= Task prompt =
Beginning with the line that holds "You are a computer-use agent." in the data below, give again every line through the one that holds "Viewport: 222px width, 212px height.", exactly as written.

= Stored items from a collection =
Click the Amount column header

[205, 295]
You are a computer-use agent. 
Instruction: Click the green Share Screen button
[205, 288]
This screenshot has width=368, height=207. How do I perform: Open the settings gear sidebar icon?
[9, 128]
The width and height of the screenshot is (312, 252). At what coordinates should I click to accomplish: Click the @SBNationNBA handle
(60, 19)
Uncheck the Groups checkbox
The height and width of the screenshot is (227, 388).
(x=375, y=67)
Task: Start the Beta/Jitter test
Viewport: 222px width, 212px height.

* * *

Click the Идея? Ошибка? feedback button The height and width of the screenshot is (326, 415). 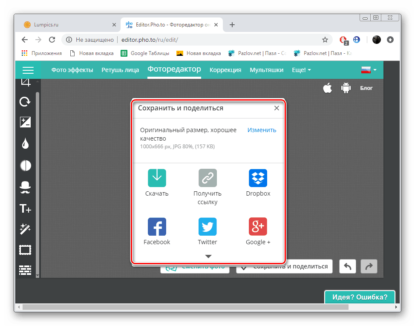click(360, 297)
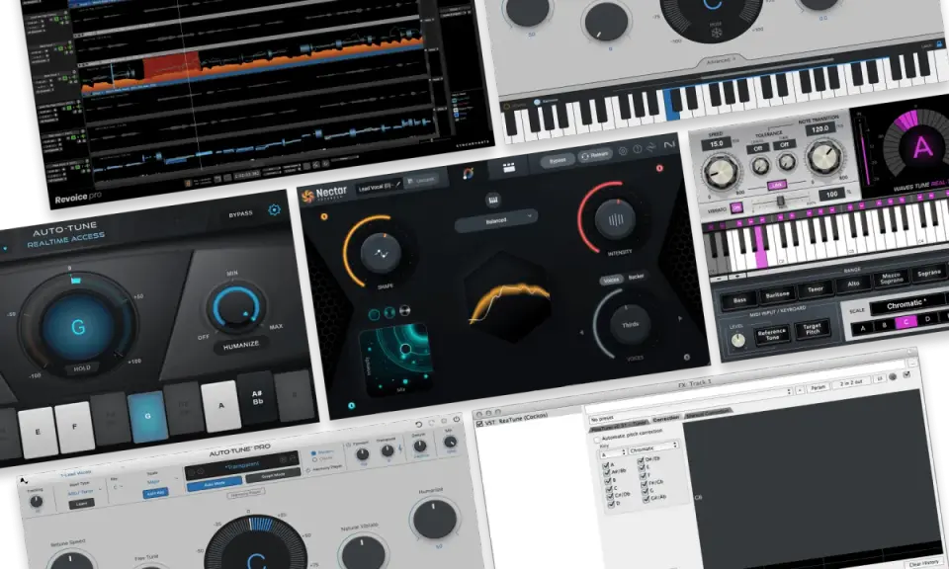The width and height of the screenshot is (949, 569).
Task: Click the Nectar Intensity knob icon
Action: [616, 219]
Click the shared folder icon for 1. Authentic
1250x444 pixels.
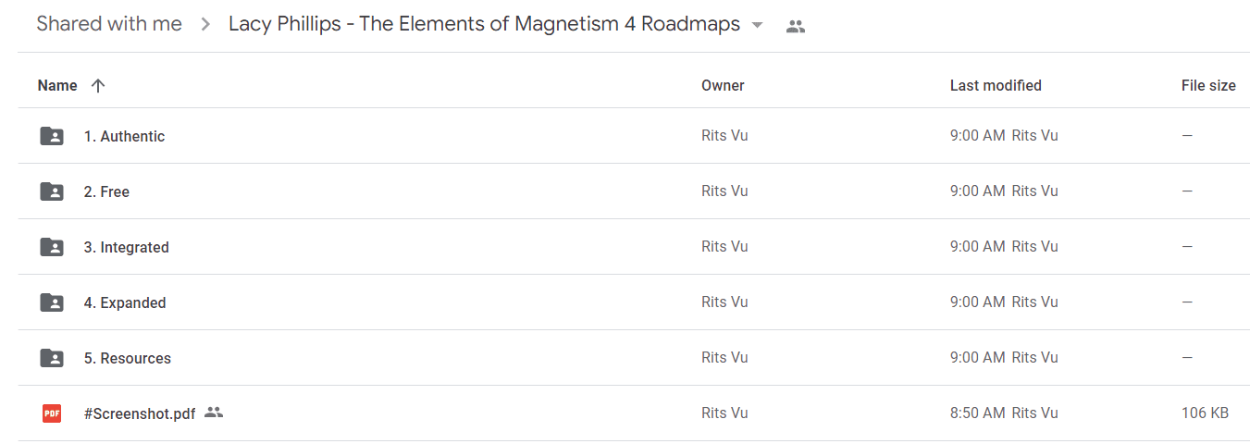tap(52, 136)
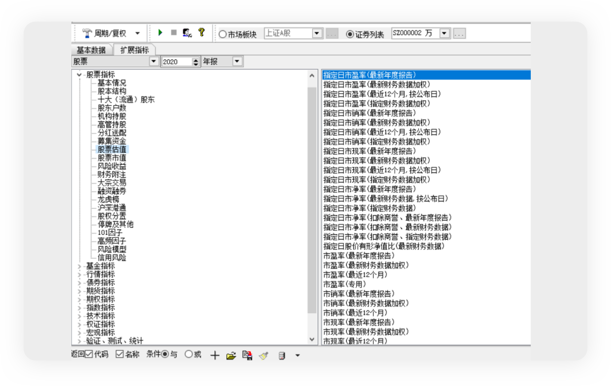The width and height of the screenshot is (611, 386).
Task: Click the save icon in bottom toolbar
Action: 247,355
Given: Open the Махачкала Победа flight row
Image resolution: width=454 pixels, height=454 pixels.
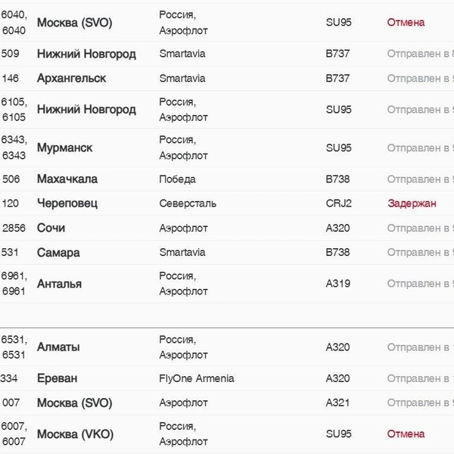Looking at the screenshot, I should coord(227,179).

= Result of this exercise =
You are a computer-use agent. 
Instruction: Click the green Share Screen button
[205, 288]
This screenshot has width=368, height=207. How do I perform: Open the settings gear sidebar icon?
[9, 128]
The width and height of the screenshot is (312, 252). At what coordinates should I click to accomplish: Click the @SBNationNBA handle
(60, 19)
Uncheck the Groups checkbox
The height and width of the screenshot is (227, 388).
(x=375, y=67)
Task: Start the Beta/Jitter test
Viewport: 222px width, 212px height.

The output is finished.